Muhamad Arighi

No. 1 – Pelita Jaya
- Position: Point guard / shooting guard
- League: IBL

Personal information
- Born: 12 February 1999 (age 27) Banjarmasin, Indonesia
- Listed height: 183 cm (6 ft 0 in)
- Listed weight: 80 kg (176 lb)

Career information
- High school: Kharisma Bangsa (South Tangerang, Indonesia);
- College: UPH;
- Playing career: 2020–present

Career history
- 2020: Pelita Jaya
- 2020-2021: →Indonesia Patriots
- 2021-present: Pelita Jaya

Career highlights
- IBL champion (2024); 2× IBL All-Indonesian Cup champion (2022, 2024); All-IBL Indonesian First Team (2023); 4× IBL All-Star (2023-2026); All-IBL Rookie Team (2021); 2× LIMA champion (2017, 2018);

= Muhamad Arighi =

Indonesian basketball player

Muhamad Arighi Hadran Noor (born February 12, 1999) is an Indonesian professional basketball player for Pelita Jaya Bakrie of the Indonesian Basketball League (IBL).
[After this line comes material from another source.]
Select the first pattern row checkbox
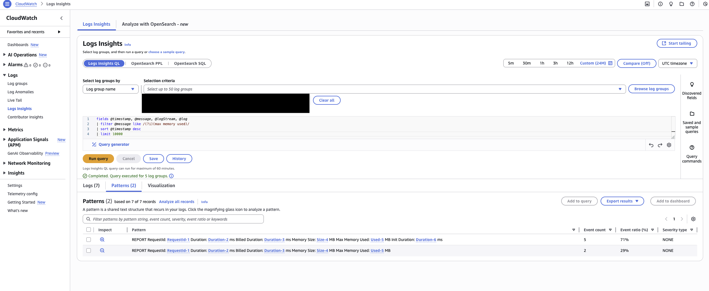Image resolution: width=709 pixels, height=291 pixels. coord(89,240)
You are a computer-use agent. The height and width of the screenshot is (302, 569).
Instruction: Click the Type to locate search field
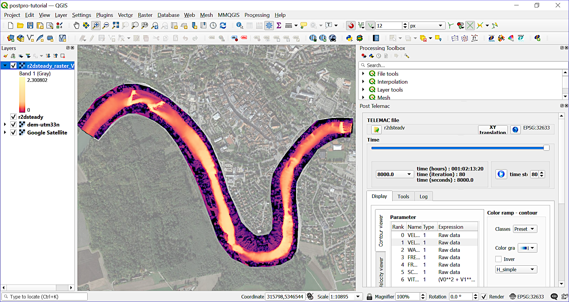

He played college basketball for the UPH Eagles.

==College career==
Arighi played college basketball at Pelita Harapan University, with the UPH Eagles Basketball Team, from 2017 to 2020, winning them two LIMA Championships in 2017 and 2018 while playing alongside his former teammate at Pelita Jaya, Yesaya Saudale.

==National team career==

Arighi has represented the Indonesia men's national basketball team at several events, such as the 2023 SEA Games, 2022 FIBA Asia Cup and also in the 2019 William Jones Cup.